Sebastian Coe no longer runs for England, he runs it. As a first-year member of Parliament, representing Falmouth and Camborne, the two-time Olympic gold medalist bustles around the Palace of Westminster with the same silken stride, the same seemingly effortless burst of acceleration he showed a dozen years ago while setting the world 800-meter record in Italy. "My days as a middle-distance runner are over," Coe concedes. But he still races through life. "I would love someone to give me a ball and chain," says Elsbeth Percival, his secretary. "I just can't hold him down."

Coe, who's 36, is one of a new breed of young moderate Conservatives. He has been called the embodiment of the Thatcherite ideal of athletics: clean, straight, forthright, a bit of a Yup person. Yet in his sudden, darting smile you notice the slightest hint of subversiveness: He may be the only Tory in Parliament who can recite the dialogue from Monty Python and the Holy Grail pretty much line for line. "I have no plans to serve in the Ministry of Silly Walks," he says stoutly.

During the four days a week the House of Commons is in session, Coe mingles with his 649 fellow MPs in an ancient rabbit warren of dusty cubbyholes posing as offices. On this particular morning he settles in behind his desk and treats a visitor to a lengthy discourse on sports and politics. "Both result in injuries," he allows. "But in sports they're very rarely inflicted by your own teammates."

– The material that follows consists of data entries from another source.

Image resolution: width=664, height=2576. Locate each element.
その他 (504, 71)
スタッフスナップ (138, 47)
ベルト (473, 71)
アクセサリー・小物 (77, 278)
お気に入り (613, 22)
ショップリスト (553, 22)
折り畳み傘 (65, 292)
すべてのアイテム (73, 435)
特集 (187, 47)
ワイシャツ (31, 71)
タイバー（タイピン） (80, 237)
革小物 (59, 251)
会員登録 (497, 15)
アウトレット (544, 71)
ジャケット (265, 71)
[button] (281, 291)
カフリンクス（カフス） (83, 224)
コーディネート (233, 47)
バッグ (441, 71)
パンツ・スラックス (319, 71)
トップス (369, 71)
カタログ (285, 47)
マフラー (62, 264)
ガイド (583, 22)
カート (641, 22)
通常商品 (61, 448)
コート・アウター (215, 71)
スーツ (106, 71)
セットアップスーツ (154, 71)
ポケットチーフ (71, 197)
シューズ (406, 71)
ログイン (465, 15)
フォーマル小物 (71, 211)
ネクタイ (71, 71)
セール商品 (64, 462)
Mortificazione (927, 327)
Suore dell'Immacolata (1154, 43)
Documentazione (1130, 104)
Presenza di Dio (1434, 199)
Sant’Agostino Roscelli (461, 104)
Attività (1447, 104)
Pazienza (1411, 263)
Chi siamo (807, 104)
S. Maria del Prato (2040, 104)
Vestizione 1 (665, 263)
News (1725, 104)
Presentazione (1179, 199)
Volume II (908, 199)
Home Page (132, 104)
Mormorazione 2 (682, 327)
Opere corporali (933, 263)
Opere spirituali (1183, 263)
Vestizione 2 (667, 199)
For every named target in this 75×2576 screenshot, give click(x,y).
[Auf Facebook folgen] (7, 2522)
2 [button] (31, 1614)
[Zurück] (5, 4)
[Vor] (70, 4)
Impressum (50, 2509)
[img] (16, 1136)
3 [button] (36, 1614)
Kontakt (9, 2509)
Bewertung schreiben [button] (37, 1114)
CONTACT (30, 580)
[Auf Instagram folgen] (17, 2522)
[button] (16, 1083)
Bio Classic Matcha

His bid for public office was a three-year marathon. Shortly after Coe failed to be named to Britain's '88 Olympic team, Tory bigwigs picked him to be a candidate in the next parliamentary election. What made Sebastian run? It wasn't the salary (the $50,000 is just a fraction of what he still makes in endorsements) or the hours (up to 15 a day). "I've wanted to go into politics since I was 12," he says. "I'm arrogant enough to think I can make a difference."

When elections were finally called last March, Coe ran in a district his Tory predecessor had won by just 5,039 votes. Candidate Coe campaigned door-to-door, shaking "maybe 8,000 hands," he says. He was invited into one home to find a 24-foot python slithering around the living-room floor. "My patter left me," he recalls. "This was a giant thing as thick as my thigh!" When the owner asked if he would care to see the boa constrictor in the bedroom, Coe sputtered, "No thank you" and politely left. You don't need every vote.

Come election day, Coe proved to be the fittest of the political pack—breasting the finish line some 3,200 votes ahead of his closest competitor. "It wasn't exactly like a race," he says, "though I had a few sweaty moments." His entire campaign cost less than $12,000. "That sum might pay for two seconds of a Ross Perot infomercial," he reckons.

A keen observer of the American political scene, Coe is disheartened by the thought of another jogger president. "The White House has had joggers before, and it hasn't always worked out," he says. "It was one notable Oval Office jogger who, with a little help from his friends, tried to dismantle the Olympic movement in 1980."

But Coe paid no more heed to Jimmy Carter than he did to Margaret Thatcher, whose wishes he defied by attending the Moscow games in 1980. He further angered Tories with his outspoken criticism of British sporting contact with South Africa. Now, of course, he distances himself from those controversies. "We should accept that while there will be variations of the melody, the orchestra broadly plays the same tune," he says with a diplomacy Disraeli might have envied.

Some are touting Coe as a future health secretary. Others, like the Cornish man who addressed him as Sir Bastion Coe, assume he has already been knighted. There are even whispers that Coe may someday find a home at 10 Downing Street. If he does, don't expect to see a Churchillian Upmann clamped between his teeth. "I don't smoke," Coe explains.

So what's the biggest difference between being a front-runner and a backbencher? "When you're an athlete, most people would prefer to see you achieve than fail," offers Coe. "Now, I suppose, roughly half the population would rather see me fail."

That said, he checks his watch, rises from his desk and extends a hand. "It's been nice chatting with you," he says, "but I've really got to run."



The world-800-meter-record holder is now helping run Great Britain.